There is concern in Europe that Mr Papandreou’s government could collapse under the weight of the measures. With the rescue programme marred by a litany of broken promises since the country’s bailout was agreed 16 months ago, observers, officials and diplomatic circles are expecting trouble as Mr Papandreou tries to execute the new plan.

The measures signed off yesterday during an hours-long cabinet meeting include a 20 per cent cut in pensions exceeding € 1,200 a month. Pensioners under the age of 55 face a 40 per cent reduction in the sum exceeding €1,000 which they receive in their monthly package. Some 30,000 public workers will be compelled to join a “labour reserve” in which their pay will be cut by 40 per cent as they seek other jobs in the state system. They will lose their jobs if they do not find an alternative appointment within 12 months.

In addition, the government has pledged to extend by at least one year until 2014 a new property tax. Athens had hoped the tax would raise an additional €2 billion a year, but the troika said it would raise no more than €1 billion.
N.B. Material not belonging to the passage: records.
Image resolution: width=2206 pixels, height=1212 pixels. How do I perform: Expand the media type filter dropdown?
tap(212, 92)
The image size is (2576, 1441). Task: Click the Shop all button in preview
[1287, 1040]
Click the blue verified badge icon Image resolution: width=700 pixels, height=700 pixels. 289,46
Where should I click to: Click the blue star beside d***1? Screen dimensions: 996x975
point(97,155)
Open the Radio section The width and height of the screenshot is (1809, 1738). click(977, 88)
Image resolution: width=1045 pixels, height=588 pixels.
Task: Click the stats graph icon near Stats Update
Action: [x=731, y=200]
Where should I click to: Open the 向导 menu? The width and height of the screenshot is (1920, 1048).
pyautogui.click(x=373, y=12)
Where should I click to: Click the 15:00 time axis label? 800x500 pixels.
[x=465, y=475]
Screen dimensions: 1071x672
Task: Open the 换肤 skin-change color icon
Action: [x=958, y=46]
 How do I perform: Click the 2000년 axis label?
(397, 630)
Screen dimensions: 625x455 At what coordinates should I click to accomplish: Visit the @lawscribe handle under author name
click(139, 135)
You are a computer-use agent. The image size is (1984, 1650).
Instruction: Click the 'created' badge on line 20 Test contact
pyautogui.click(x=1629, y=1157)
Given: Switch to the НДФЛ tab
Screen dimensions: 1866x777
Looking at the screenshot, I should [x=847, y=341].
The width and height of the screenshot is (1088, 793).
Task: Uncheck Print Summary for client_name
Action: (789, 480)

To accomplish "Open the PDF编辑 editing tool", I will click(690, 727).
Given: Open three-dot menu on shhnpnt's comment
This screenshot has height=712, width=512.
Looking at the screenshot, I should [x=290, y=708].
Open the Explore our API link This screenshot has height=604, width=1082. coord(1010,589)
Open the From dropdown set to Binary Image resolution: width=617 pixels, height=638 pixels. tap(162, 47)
In a bid to curb evasion, this tax will be levied as an additional charge in the monthly electricity bill sent to Greek households. However, the country’s main electricity union has been threatening to sabotage the initiative by telling its members not to co-operate.

Separately, the two biggest Greek unions declared plans for a wave of strikes next month. As the government met yesterday, protesters gathered around parliament in downtown Athens.

In advance of yesterday’s cabinet meeting, Greek minister for finance Evangelos Venizelos said he accepted that the country’s public finances would have gone further off the rails without the troika’s oversight.

“If it weren’t for the troika’s control . . . unfortunately we would have derailed fiscally,” Mr Venizelos told MPs.

“Do we need to take additional measures? Yes, we need to take additional measures.”

Although Mr Venizelos said Greece needed the support of its international sponsors, he also said the EU had failed to manage the debt crisis as decisively and quickly as required.

A team of EU Commission officials in Athens will monitor the execution of the plan. They are examining how the country’s porous tax collection system can be improved.